Certo, si è drenata tanta liquidità anche in vista dell’aumento dei tassi di interesse, ma la questione non cambia: qui, come negli Usa, il sistema bancario è con l’acqua alla gola un’altra volta. E la cosa grave è che il tutto sta succedendo in silenzio, senza che la gente si renda conto del rischio potenziale che stiamo correndo. Ogni cosa è interconnessa, valute in primis: avete idea a quanto ammontano le scommesse rialziste sul dollaro, tutte alimentate dai proclami muscolari di Donald Trump? A qualche triliardo di dollari, tutti sotto forma di sofisticati derivati o swaps, pronti a esplodere nei bilanci di qualche istituto che si crede too big to fail e che invece potrebbe andare a fare compagnia a Lehman Brothers.

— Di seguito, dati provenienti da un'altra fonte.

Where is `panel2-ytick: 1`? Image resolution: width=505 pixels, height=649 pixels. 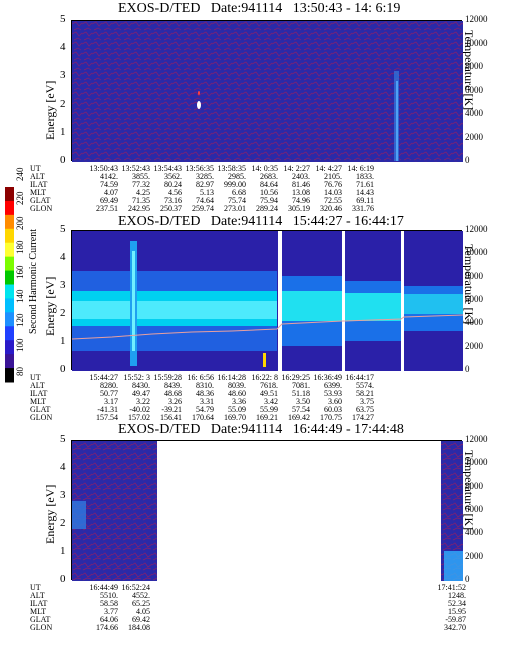
panel2-ytick: 1 is located at coordinates (63, 341).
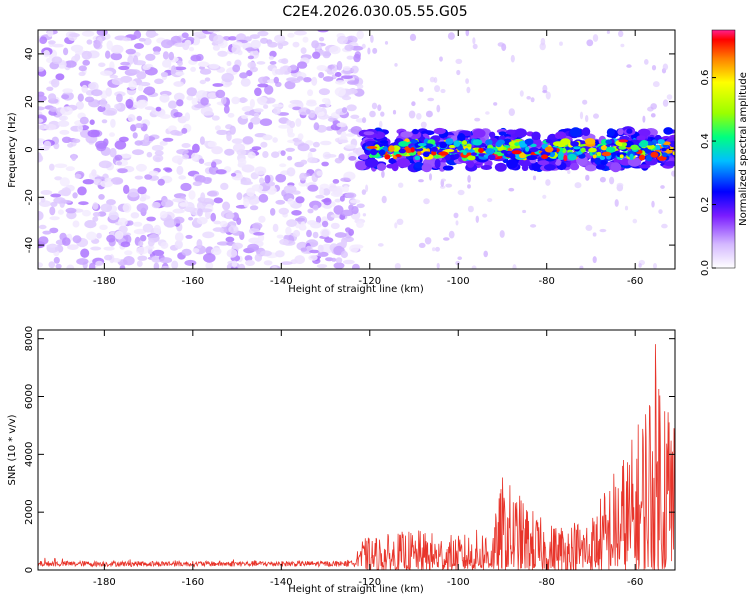 Image resolution: width=750 pixels, height=600 pixels. What do you see at coordinates (356, 590) in the screenshot?
I see `snr-x-label: Height of straight line (km)` at bounding box center [356, 590].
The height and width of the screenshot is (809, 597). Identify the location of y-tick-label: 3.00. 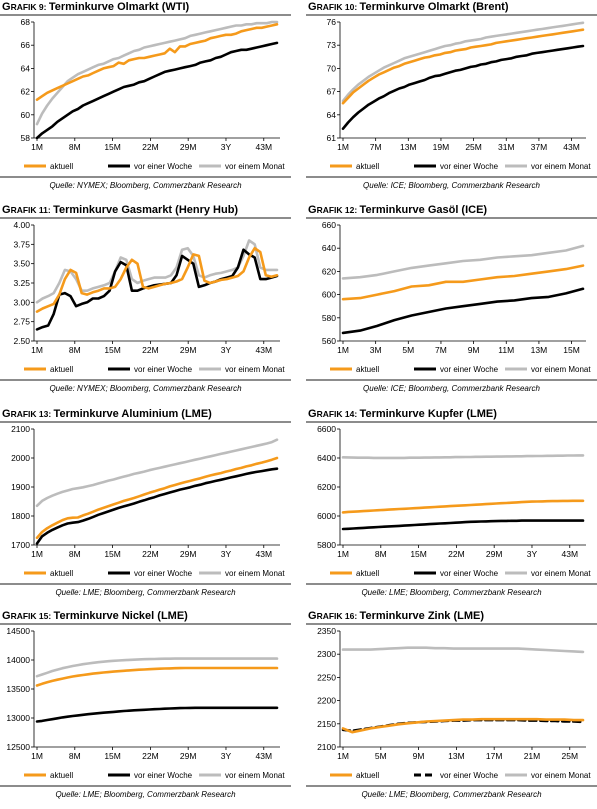
(22, 302).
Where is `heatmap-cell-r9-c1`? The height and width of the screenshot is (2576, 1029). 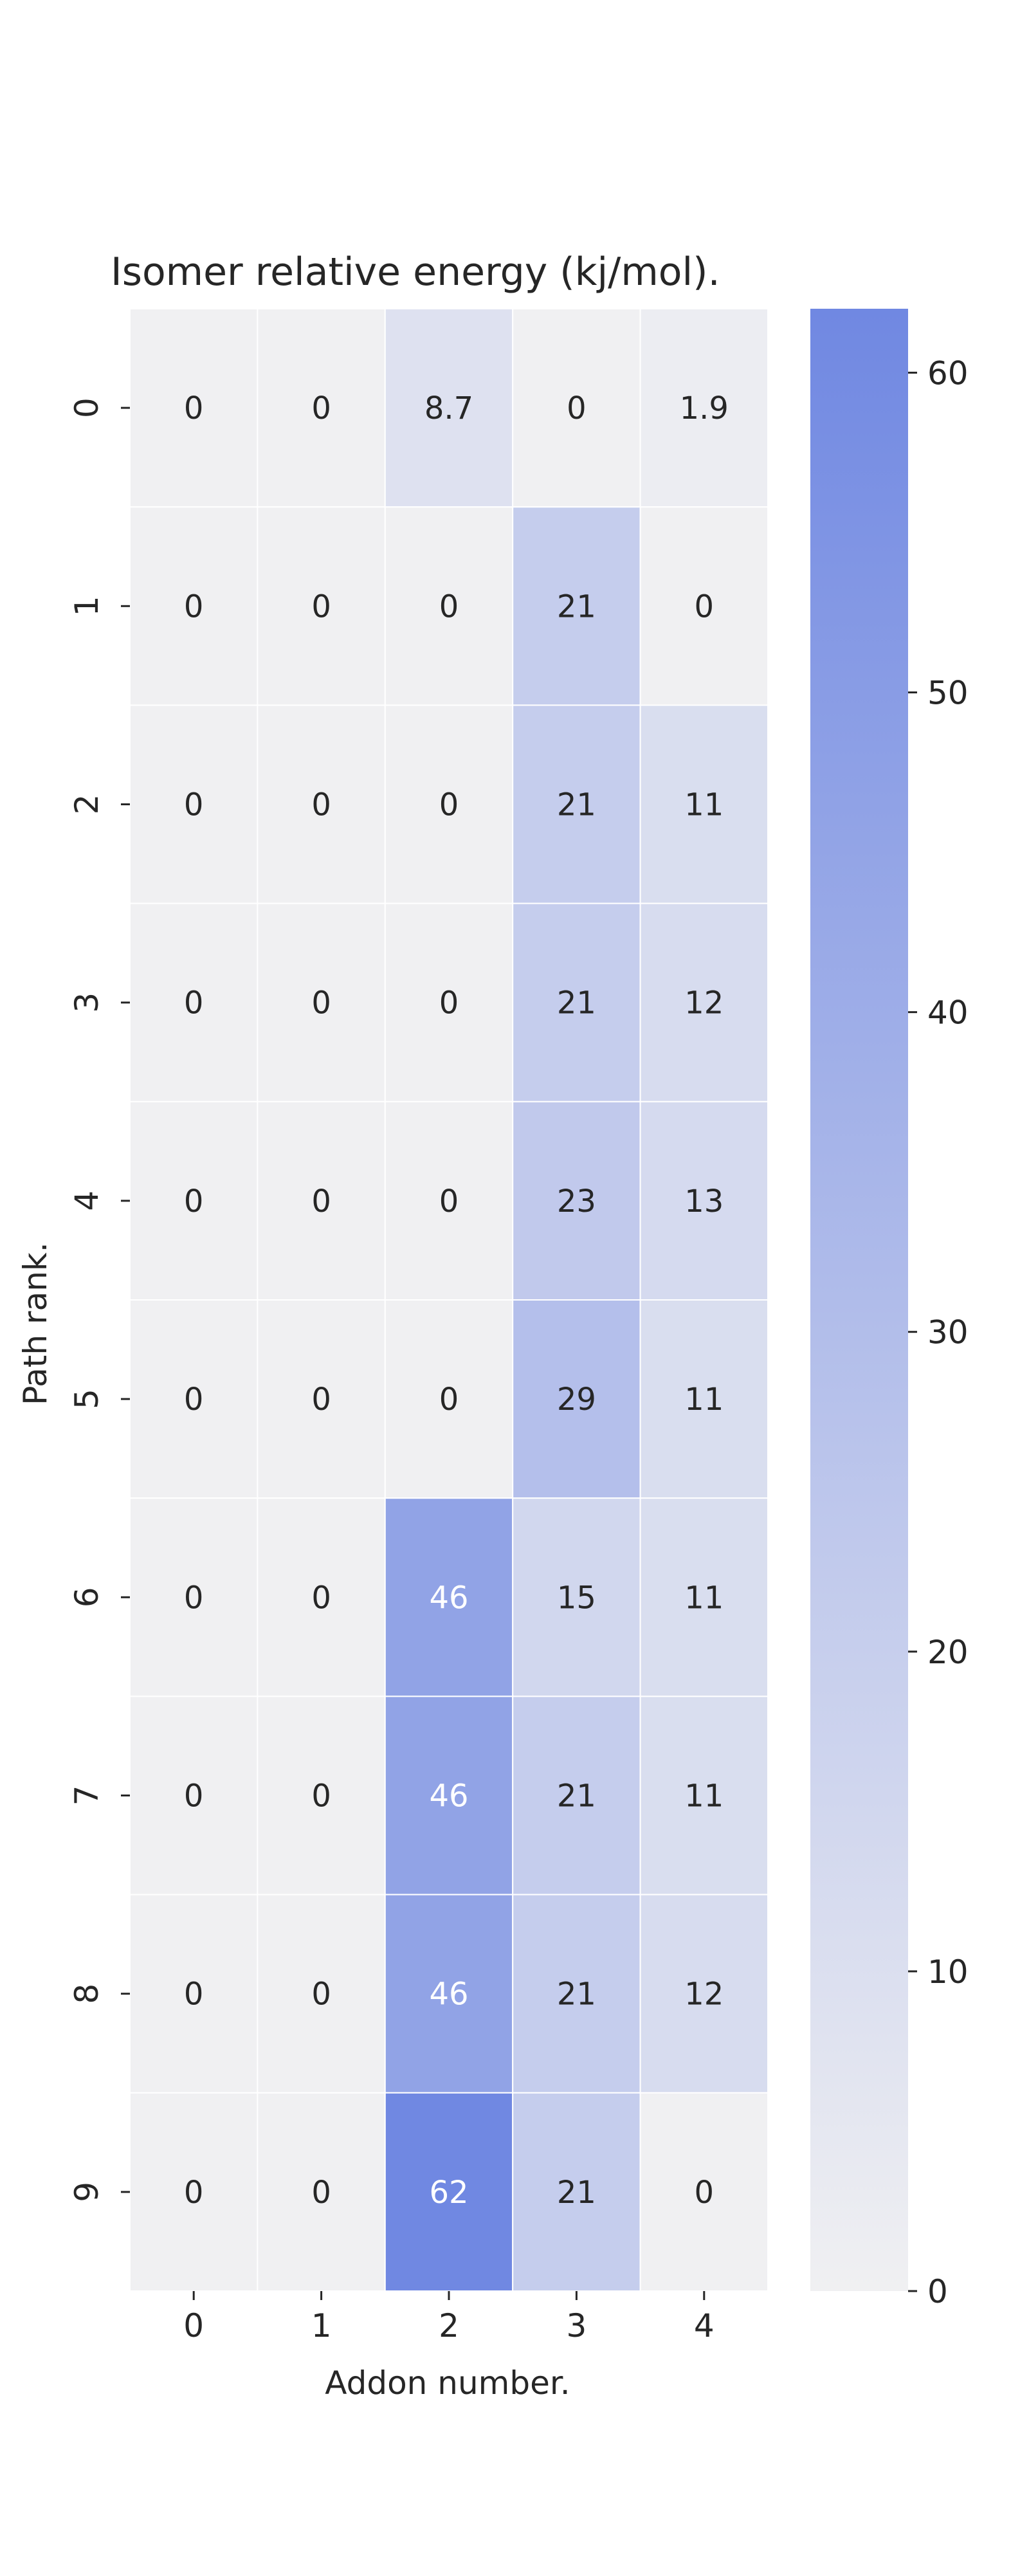 heatmap-cell-r9-c1 is located at coordinates (322, 2192).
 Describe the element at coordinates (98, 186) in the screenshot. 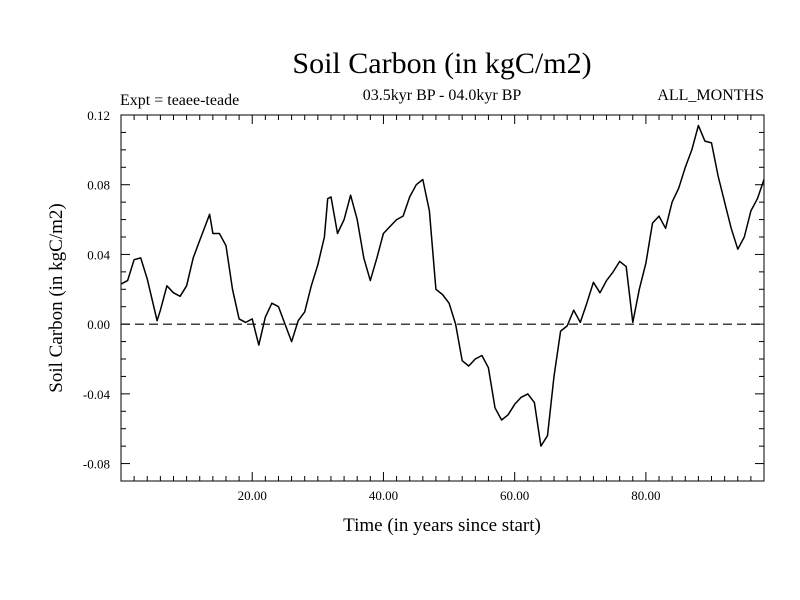

I see `y-tick-label: 0.08` at that location.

Siamo su un crinale decisamente pericoloso, perché la possibilità che qualcosa vada fuori controllo è altissima.
Volete che vi indichi, restando in Italia, quale può essere il proverbiale canarino nella miniera, il segnale in grado di dirci se veramente siamo sul precipizio? Se per caso, al netto dei soldi introitati dalle banche attraverso l’asta Tltro della Bce, il governo troverà i fondi necessari per i salvataggi di Alitalia, Mps e le banche venete, vuol dire che si sta puntellando ciò che si riesce del sistema, prima dell’arrivo della bufera. E per scoprirlo potrebbe volerci meno di quanto pensiate.